Did you try turning off the 120hz, like J57 did? It would be interesting to see if that did anything.

I think if your not satisfied [ you will always be comparing the two, and at some point you'll wish you did this] consider the 6000 series, It could most definitely be a better tv.
Good luck!


----------



## jimmie57

F1aReD said:


> I am going to try the settings, I just haven't yet...I wanted to see what the blu ray would look like. I will be honest and say that I don't think changing the settings is going to do anything for the pixilation....but I did intend on trying them at least.
> 
> CCarncross, that is the only reason I bought it. I have a "Samsung SmartTV" that looks awesome, so I figured I'd buy another "Samsung SmartTV"..but I'm kind of disappointed. I'm not really sure where it falls in the model's, but I think it's on the lower end.
> 
> The TV I have in my living room is a UN55D6450UF...I bought the floor display from Sam's Club, *so I don't really know how much it went for originally. There doesn't seem to be much info about it.*


This TV has Clear Motion 480, not 120.
http://www.samsung.com/us/system/consumer/product/un/55/d6/un55d6450ufxza/7282_LED_55_6450_v8.pdf

This model is no longer made.
It appears the new version in a 40" is the 6500.
http://www.samsung.com/us/video/tvs/all-products


----------



## damondlt

I wouldn't go by price to compair as much as model numbers. 

Most Samsung owners would agree that 6000 series and above are the better quality models. 
Anything under that are just price competitive economy models. 

And the picture quality your describing is common .
Same goes for the Sharp tvs. stay away from the 450,452,and 550 models. 

Sent from my PantechP8010 using DBSTalk mobile app


----------



## F1aReD

Wow, I always thought it was 120. I never had the box or anything, I just saw it and it look good in the store..so I jumped on it before someone else bought it.

I tried all the settings, and actually Movie Mode with those settings looked very good. The pixilation went away and edges were smooth. It looked very very good. I think the brightness hides the pixilation; I switched it to Dynamic mode to try those settings (with the Movie Mode settings still intact) and it got VERY bright, and it was extremely pixilated, blotchy, looked terrible. I then adjusted the settings and looked pretty good but the color seemed a bit off.

Movie Mode with those settings by far looked the best.
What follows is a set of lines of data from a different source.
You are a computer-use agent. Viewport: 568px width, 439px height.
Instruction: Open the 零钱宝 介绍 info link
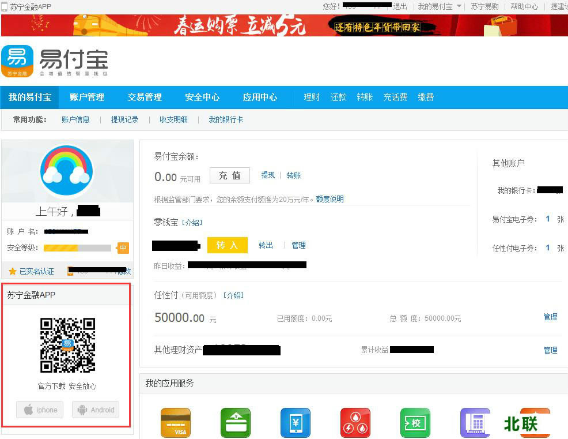pos(192,223)
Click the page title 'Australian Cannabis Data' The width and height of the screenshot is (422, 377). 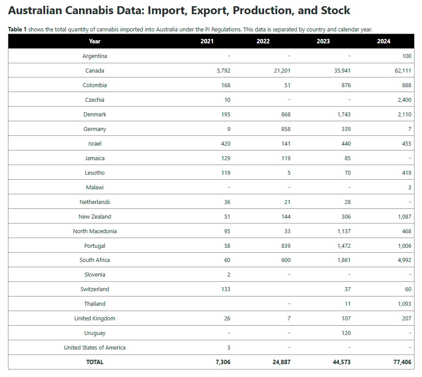(x=179, y=11)
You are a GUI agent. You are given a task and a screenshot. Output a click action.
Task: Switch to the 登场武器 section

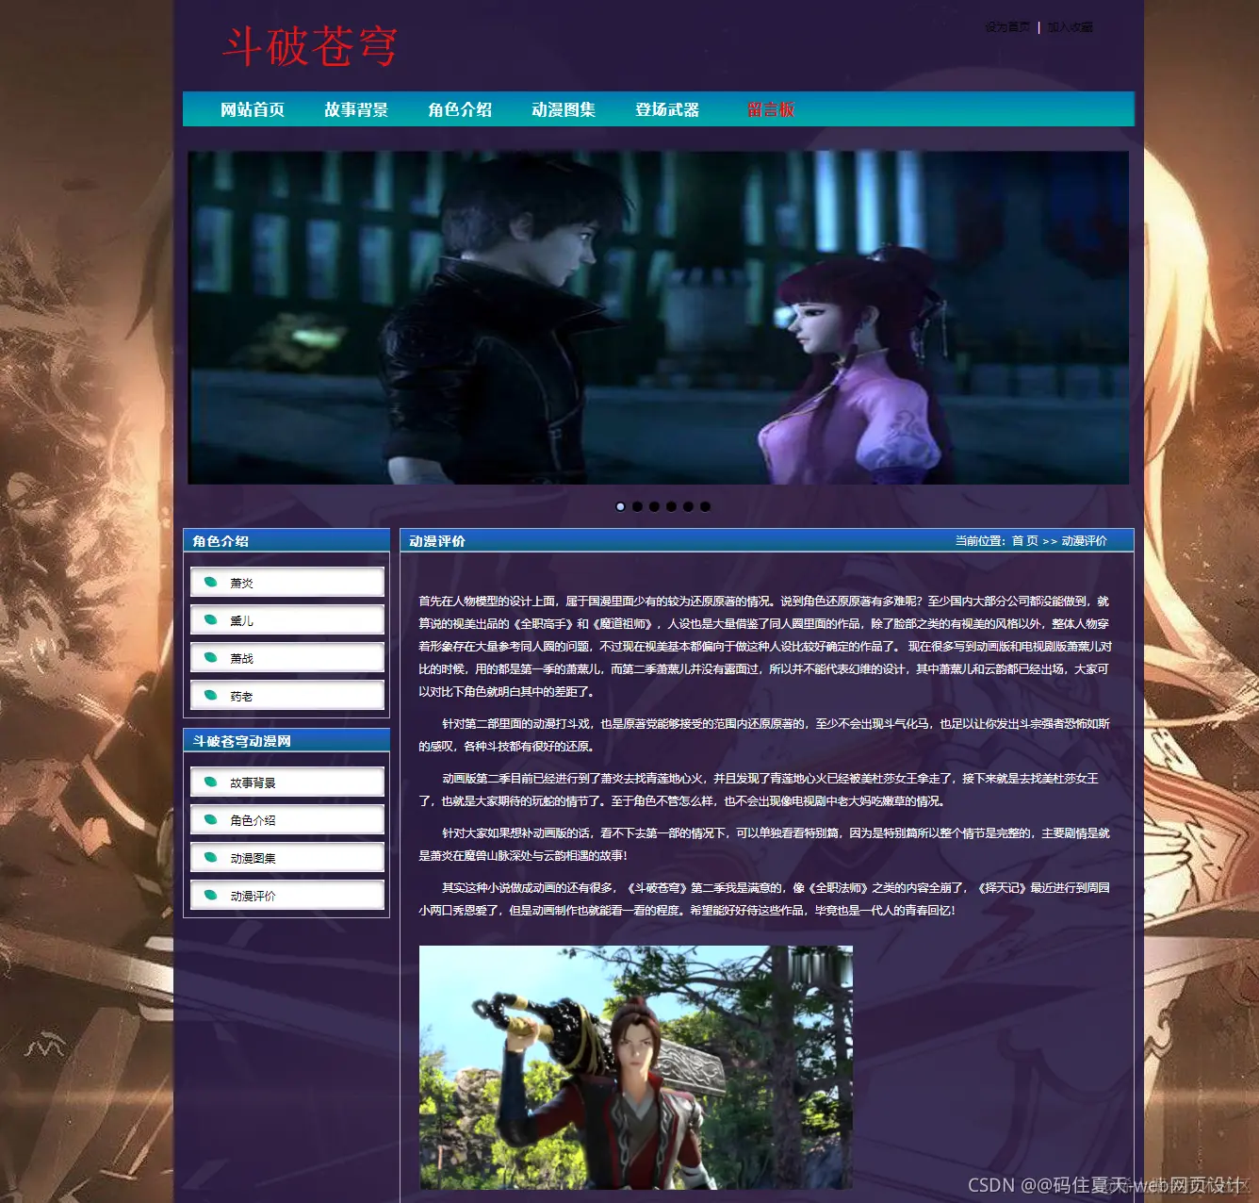click(x=668, y=108)
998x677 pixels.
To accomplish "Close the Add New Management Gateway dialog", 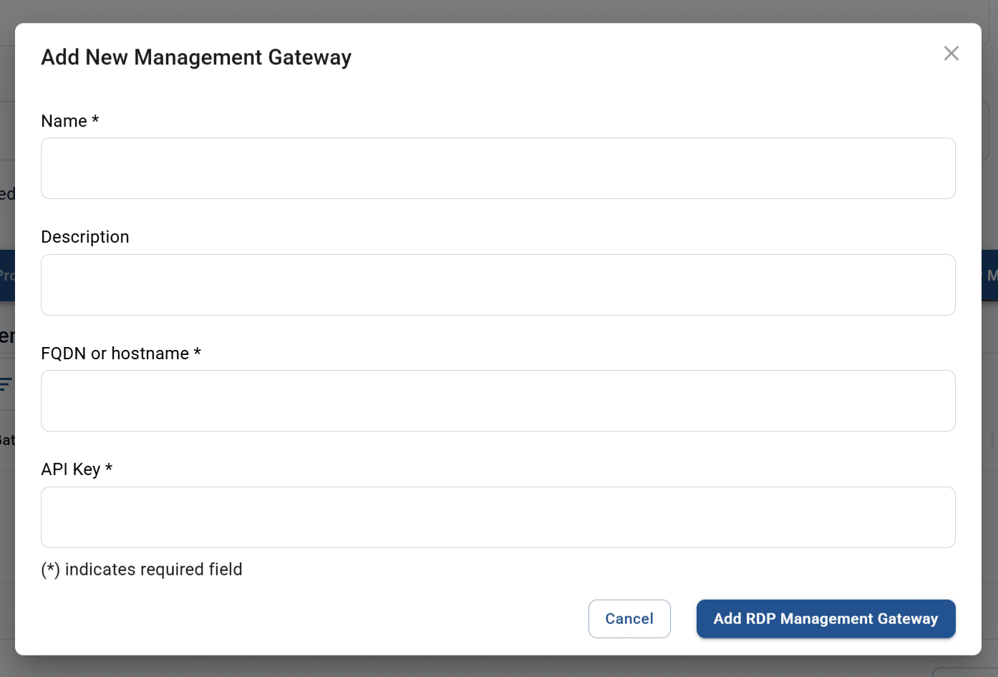I will tap(951, 54).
I'm going to watch it for a few days, I'll have to decide if the TV is worth what I paid for it, or if I should get something that's in the same price range but not Smart, I feel like I mostly paid for the "smart" portion of the TV and necessarily the PQ. I'd rather have the best PQ and not smart. 

Thanks for all the reply's.


----------



## Chuck W

F1aReD said:


> The model # is UN40F5500AF.
> 
> I've been watching TV on it tonight, and it does look terrible haha. I don't know if "pixelated" is the right word for it...but it looks terrible especially around the lines of logos or words. Maybe blotchy is the right word? It's all chewed up around logos and letters and stuff.
> 
> This is all on Directv, I know blu ray would probably look better but I mostly watch regular TV...I've been comparing it to my 55", and that TV isn't pixelated or chewed up at all. It looks perfect. Maybe if you stare at it very closely you'll see some pixilation, but you can't help that it's just D*.
> 
> On the 40", you don't have to stare it's right in your face.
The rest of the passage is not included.